## Exercise instructions
[1] According to the GNMT passage, by what average percentage does GNMT reduce translation errors compared to Google's phrase-based production system in the human side-by-side evaluation?
[2] Please rewrite the paragraph of the GNMT passage that begins "The paper "Google's Neural Machine Translation System" as a short bulleted list that keeps its main facts.
[3] List every subject category that the GNMT passage gives for the paper's publication.

## Selected passage
[Start of Attachment]

Published 26 Sep 2016 in cs.CL, cs.AI, and cs.LG

Abstract: Neural Machine Translation (NMT) is an end-to-end learning approach for automated translation, with the potential to overcome many of the weaknesses of conventional phrase-based translation systems. Unfortunately, NMT systems are known to be computationally expensive both in training and in translation inference. Also, most NMT systems have difficulty with rare words. These issues have hindered NMT's use in practical deployments and services, where both accuracy and speed are essential. In this work, we present GNMT, Google's Neural Machine Translation system, which attempts to address many of these issues. Our model consists of a deep LSTM network with 8 encoder and 8 decoder layers using attention and residual connections. To improve parallelism and therefore decrease training time, our attention mechanism connects the bottom layer of the decoder to the top layer of the encoder. To accelerate the final translation speed, we employ low-precision arithmetic during inference computations. To improve handling of rare words, we divide words into a limited set of common sub-word units ("wordpieces") for both input and output. This method provides a good balance between the flexibility of "character"-delimited models and the efficiency of "word"-delimited models, naturally handles translation of rare words, and ultimately improves the overall accuracy of the system. Our beam search technique employs a length-normalization procedure and uses a coverage penalty, which encourages generation of an output sentence that is most likely to cover all the words in the source sentence. On the WMT'14 English-to-French and English-to-German benchmarks, GNMT achieves competitive results to state-of-the-art. Using a human side-by-side evaluation on a set of isolated simple sentences, it reduces translation errors by an average of 60% compared to Google's phrase-based production system.

Overview of Google's Neural Machine Translation System

The paper "Google's Neural Machine Translation System: Bridging the Gap between Human and Machine Translation" presents Google's Neural Machine Translation (GNMT) system. GNMT is an end-to-end learning system, designed to enhance machine translation by addressing several known issues in traditional Neural Machine Translation (NMT) systems. This review provides a thorough overview of the system architecture, training procedures, modifications for efficiency, and results.

[End of Attachment]

## Data provided
[Start of Attachment]

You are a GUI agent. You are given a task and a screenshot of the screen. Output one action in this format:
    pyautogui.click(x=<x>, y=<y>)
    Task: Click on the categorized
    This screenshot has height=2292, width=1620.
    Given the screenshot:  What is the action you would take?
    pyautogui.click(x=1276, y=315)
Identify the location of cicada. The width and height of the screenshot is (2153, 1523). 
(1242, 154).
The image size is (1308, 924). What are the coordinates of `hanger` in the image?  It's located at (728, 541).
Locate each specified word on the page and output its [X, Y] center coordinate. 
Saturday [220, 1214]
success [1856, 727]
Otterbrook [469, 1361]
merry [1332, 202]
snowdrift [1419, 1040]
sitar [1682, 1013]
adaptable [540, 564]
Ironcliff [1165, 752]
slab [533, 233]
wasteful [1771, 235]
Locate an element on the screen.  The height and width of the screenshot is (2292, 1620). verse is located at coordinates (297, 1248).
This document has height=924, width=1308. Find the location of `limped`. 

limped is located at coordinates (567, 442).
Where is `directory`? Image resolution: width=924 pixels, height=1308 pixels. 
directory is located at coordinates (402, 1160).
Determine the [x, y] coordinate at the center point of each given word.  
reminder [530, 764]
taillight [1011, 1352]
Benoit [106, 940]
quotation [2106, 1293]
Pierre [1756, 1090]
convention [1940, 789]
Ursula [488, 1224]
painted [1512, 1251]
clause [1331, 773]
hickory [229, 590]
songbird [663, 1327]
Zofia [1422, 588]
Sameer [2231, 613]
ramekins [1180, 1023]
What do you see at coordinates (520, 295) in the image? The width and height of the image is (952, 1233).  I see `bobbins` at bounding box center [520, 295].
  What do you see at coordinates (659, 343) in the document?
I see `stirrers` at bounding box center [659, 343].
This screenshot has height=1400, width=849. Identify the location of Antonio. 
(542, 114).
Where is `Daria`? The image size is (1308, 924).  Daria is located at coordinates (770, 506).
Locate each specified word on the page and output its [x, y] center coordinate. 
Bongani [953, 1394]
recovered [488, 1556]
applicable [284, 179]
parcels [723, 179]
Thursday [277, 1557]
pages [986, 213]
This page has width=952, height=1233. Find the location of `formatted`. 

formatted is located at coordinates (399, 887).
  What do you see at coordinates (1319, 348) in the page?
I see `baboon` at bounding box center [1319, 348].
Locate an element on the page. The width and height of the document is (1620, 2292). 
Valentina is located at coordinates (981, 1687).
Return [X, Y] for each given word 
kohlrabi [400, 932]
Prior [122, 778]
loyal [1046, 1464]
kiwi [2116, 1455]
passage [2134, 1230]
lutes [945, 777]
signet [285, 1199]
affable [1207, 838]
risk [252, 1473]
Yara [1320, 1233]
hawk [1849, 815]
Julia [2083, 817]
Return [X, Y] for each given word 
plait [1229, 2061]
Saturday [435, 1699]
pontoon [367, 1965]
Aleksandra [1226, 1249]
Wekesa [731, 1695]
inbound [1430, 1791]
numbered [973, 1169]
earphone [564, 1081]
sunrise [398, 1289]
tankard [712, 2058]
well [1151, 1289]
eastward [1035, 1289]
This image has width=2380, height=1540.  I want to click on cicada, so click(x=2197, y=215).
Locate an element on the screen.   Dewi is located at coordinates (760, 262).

[End of Attachment]

## Per-task answers
[1] By an average of 60%.

[2]
- The paper "Google's Neural Machine Translation System: Bridging the Gap between Human and Machine Translation" presents Google's Neural Machine Translation (GNMT) system.
- GNMT is an end-to-end learning system meant to improve machine translation by addressing known issues in traditional NMT systems.
- The review covers the system's architecture, training procedures, efficiency modifications, and results.

[3]
- cs.CL
- cs.AI
- cs.LG